■ Task to carry out ■
The output should match, line for line, the records from the line containing "Task: Click the 商户 input containing A" through the line containing "This screenshot has height=503, width=868.", with every picture left out.
Exercise data section start
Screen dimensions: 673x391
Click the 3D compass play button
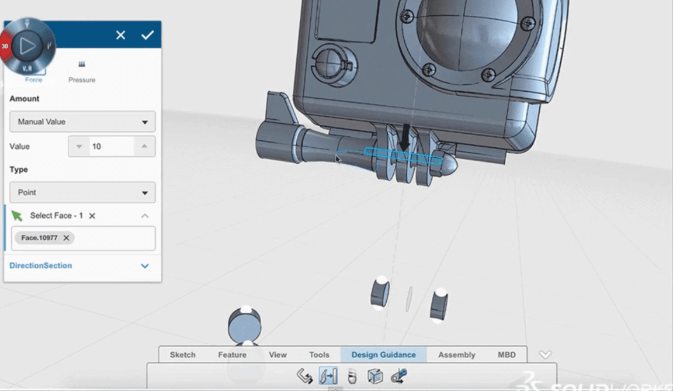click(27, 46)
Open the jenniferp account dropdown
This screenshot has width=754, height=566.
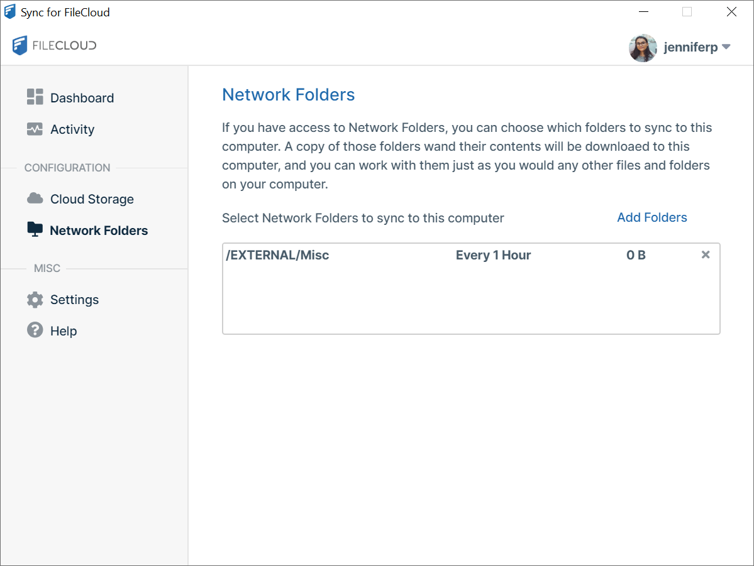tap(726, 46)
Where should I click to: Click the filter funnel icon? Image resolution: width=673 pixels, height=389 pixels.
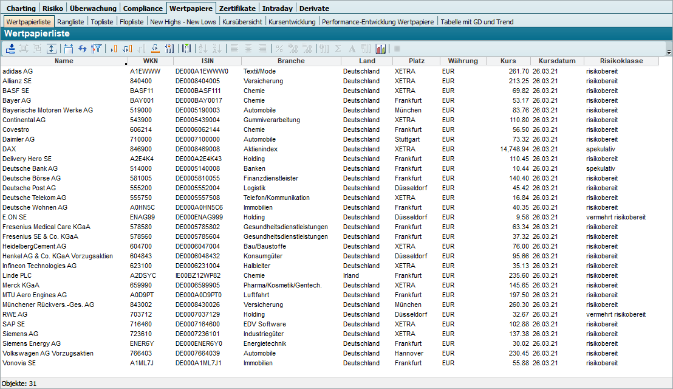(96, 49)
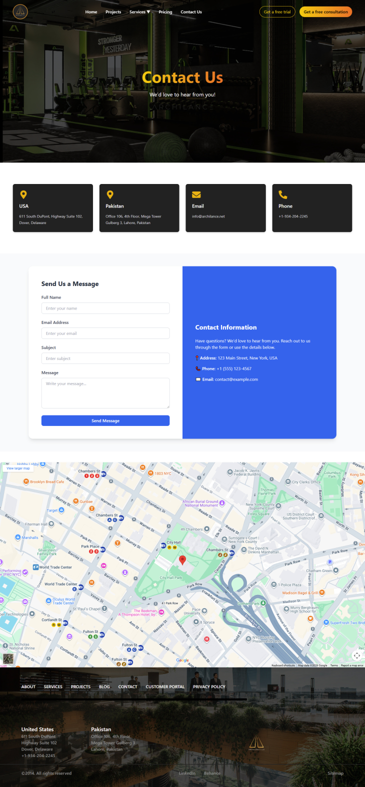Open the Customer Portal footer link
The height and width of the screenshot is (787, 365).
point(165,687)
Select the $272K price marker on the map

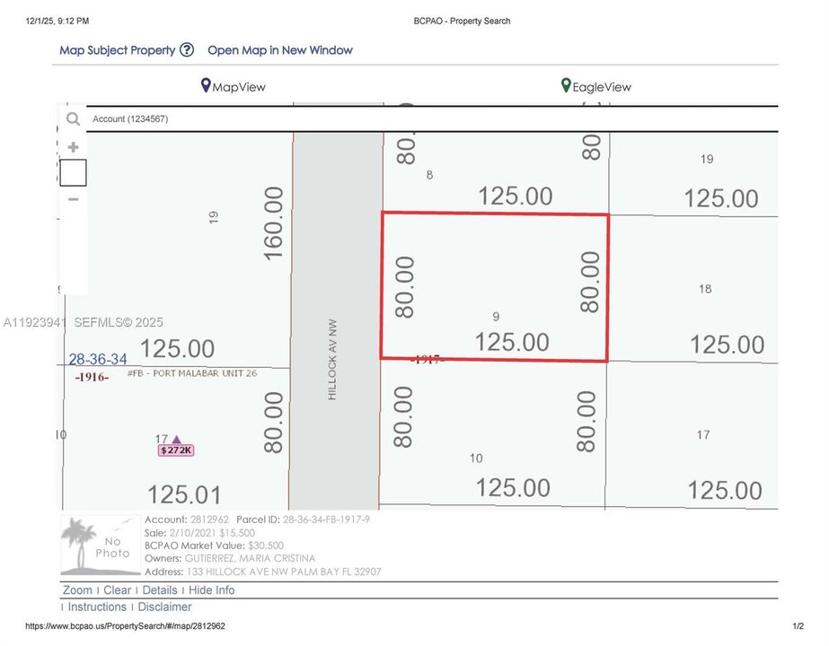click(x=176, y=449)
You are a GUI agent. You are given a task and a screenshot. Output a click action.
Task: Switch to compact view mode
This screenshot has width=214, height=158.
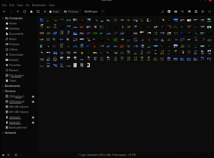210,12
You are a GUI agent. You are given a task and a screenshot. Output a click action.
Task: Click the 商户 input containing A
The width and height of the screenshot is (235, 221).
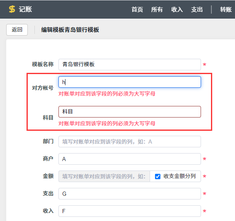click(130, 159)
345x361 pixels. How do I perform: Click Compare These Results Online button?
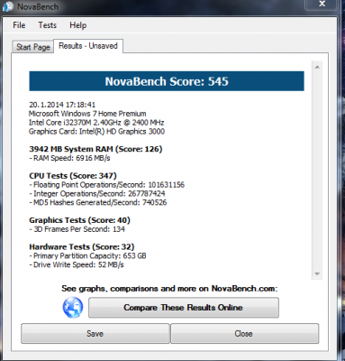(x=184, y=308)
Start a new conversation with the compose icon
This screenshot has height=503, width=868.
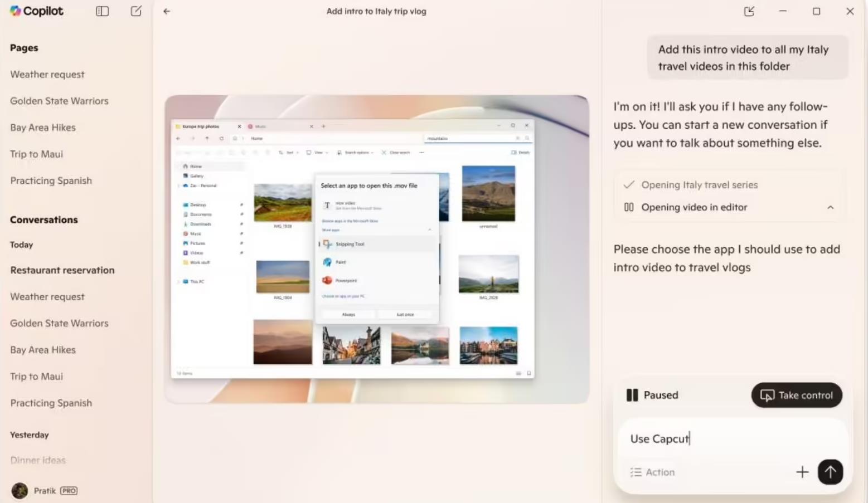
Exercise data section end
Exercise data section start
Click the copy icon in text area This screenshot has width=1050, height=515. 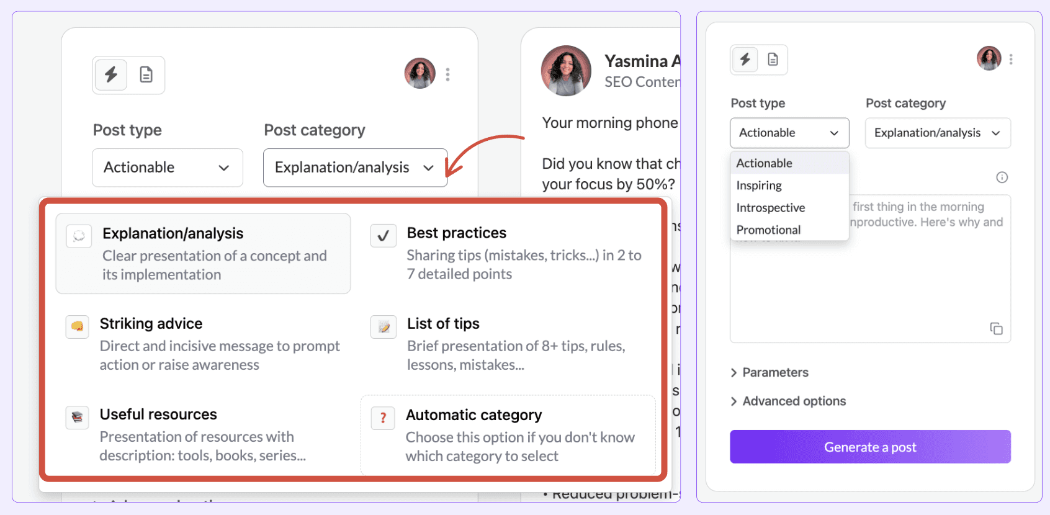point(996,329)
Exercise data section end
■ Exercise result ■
Task: Click the 商户 input containing A
The width and height of the screenshot is (235, 221).
click(130, 159)
345x361 pixels. How do I perform: Click Compare These Results Online button?
(x=184, y=308)
Start a new conversation with the compose icon
This screenshot has height=503, width=868.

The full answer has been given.